Connecting Specialties for Patients with Multiple Sclerosis

Published in Restore - Winter 2018

The goals of any program to treat either the relapsing-remitting or the progressive forms of multiple sclerosis (MS) are largely the same: prevent progression, manage symptoms and rehabilitate patients as much as possible. Historically, Johns Hopkins patients with MS have been referred for rehabilitation in a piecemeal fashion.

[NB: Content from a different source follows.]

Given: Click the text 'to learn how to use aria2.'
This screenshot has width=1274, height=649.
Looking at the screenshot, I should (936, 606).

Now, three new Johns Hopkins providers are working to change this paradigm.

“We’re hoping to bolster a comprehensive care model and provide rehab care all in one system,” says Abbey Hughes, a rehabilitation psychologist who specializes in helping MS patients with sleep disorders that often accompany this condition.

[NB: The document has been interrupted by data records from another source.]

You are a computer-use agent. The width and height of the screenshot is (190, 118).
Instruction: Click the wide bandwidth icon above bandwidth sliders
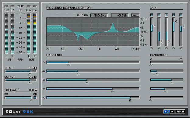(181, 59)
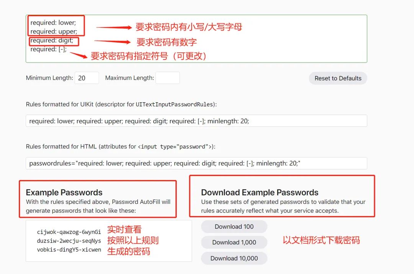The width and height of the screenshot is (414, 274).
Task: Click the 'required: lower;' rule line
Action: [x=53, y=23]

The Johns Hopkins Multiple Sclerosis Center, part of the Department of Neurology and Neurosurgery, already offers a variety of services for MS patients to provide continuity of care. To strengthen these efforts, Hughes, along with physiatrist Alexius Sandoval and fellow rehabilitation psychologist Meghan Beier, is forming a link to the Multiple Sclerosis Center from the Department of Physical Medicine and Rehabilitation. The goal is to facilitate additional access and communication between providers for the best outcomes.

“MS is one of the more complicated conditions in medicine,” Sandoval says. “As a rehabilitation physician who takes care of patients with MS, part of my job is to take a 100-foot view and look at everything about the patient’s condition.”

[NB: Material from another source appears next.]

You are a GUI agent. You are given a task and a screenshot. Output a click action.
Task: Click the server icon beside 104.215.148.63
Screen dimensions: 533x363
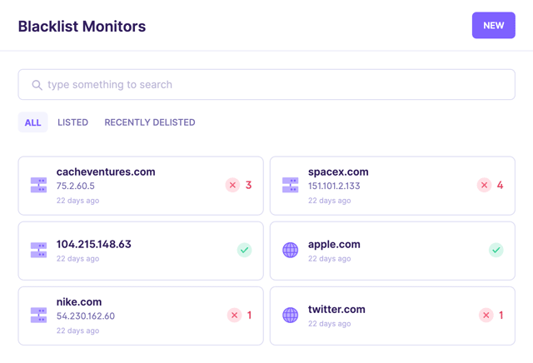click(x=38, y=250)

Besides coordinating care with patients who might be struggling with problems as diverse as pain, mobility, cognition and swallowing, he says care for patients with progressive MS changes over time. “Patients might need a cane one year and a wheelchair the year after,” he says. “It’s a lifelong process, and we can help with every stage.”

For Beier, medical concerns may come up during a neuropsychological assessment that could benefit from referral to neurologists at the Multiple Sclerosis Center or to other rehabilitation specialists. “With a multidisciplinary team, I don’t feel like I’m on an island trying to take care of symptoms outside my areas of expertise,” she says. “I can focus on the things I know well, and utilize the channels of care for the other issues that arise.”

“Being able to provide the best care for our MS patients involves coordinating efforts between all their providers,” Sandoval says. “In this model, the rehab team is already playing a very important role.”